In certain embodiments, interface 504 may include, be coupled to, and/or integrate one or more systems and/or applications, such as speech recognition facilities and Text-To-Speech (TTS) engines. Further, interface 504 may serve as an entry point to one or more voice portals. Such a voice portal may include software and hardware for receiving and processing instructions from a user via voice. The voice portal may include, for example, a voice recognition function and an associated application server. The voice recognition function may receive and interpret dictation, or recognize spoken commands. The application server may take, for example, the output from the voice recognition function, convert it to a format suitable for other systems, and forward the information to those systems.

Consistent with embodiments of the present invention, interface 504 may receive natural language queries (e.g., word, phrases or sentences) from a user and forward the queries to semantic analyzer 506.

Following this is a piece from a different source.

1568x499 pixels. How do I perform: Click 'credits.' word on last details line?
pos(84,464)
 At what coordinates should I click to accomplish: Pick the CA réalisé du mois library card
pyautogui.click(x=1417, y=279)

Semantic analyzer 506 may transform natural language queries into semantic tokens. Semantic tokens may include additional information, such as language identifiers, to help provide context or resolve meaning. Semantic analyzer 506 may be implemented by one or more software, hardware, and/or firmware components. Semantic analyzer 506 may include one or more logical components, processes, algorithms, systems, applications, and/or networks. Semantic analyzer 506 may include stemming logic, combinatorial intelligence, and/or logic for combining different tokenizers for different languages. In one configuration, semantic analyzer 506 may receive an ASCII string and output a list of words. Semantic analyzer 506 may transmit generated tokens to MMDS 508 via standard machine-readable formats, such as the eXtensible Markup Language (XML).

MMDS 508 may be configured to retrieve information using tokens received from semantic analyzer 506. MMDS 508 may be implemented by one or more software, hardware, and/or firmware components. MMDS 508 may include one or more logical components, processes, algorithms, systems, applications, and/or networks. In one configuration, MMDS 508 may include an API, a searching framework, one or more applications, and one or more search engines.

MMDS 508 may include an API, which facilitates requests to one or more operating systems and/or applications included in or coupled to MMDS 508. For example, the API may facilitate interaction between MMDS 508 and one or more structured data archives (e.g., knowledge base).

In certain embodiments, MMDS 508 may be configured to maintain a searchable data index, including metadata, master data, metadata descriptions, and/or system element descriptions. For example, the data index may include readable field names (e.g., textual) for metadata (e.g., table names and column headers), master data (e.g., individual field values), and metadata descriptions. The data index may be implemented via one or more hardware, software, and/or firmware components. In one implementation, a searching framework within MMDS 508 may initialize the data index, perform delta indexing, collect metadata, collect master data, and administer indexing. Such a searching framework may be included in one or more business process applications.

In certain configurations, MMDS 508 may include or be coupled to a low level semantic analyzer, which may be embodied by one or more software, hardware, and/or firmware components. The semantic analyzer may include components for receiving tokens from semantic analyzer 506 and identifying relevant synonyms, hypernyms, etc. In one embodiment, the semantic analyzer may include and/or be coupled to a table of synonyms, hypernyms, etc. The semantic analyzer may include components for adding such synonyms as supplements to the tokens.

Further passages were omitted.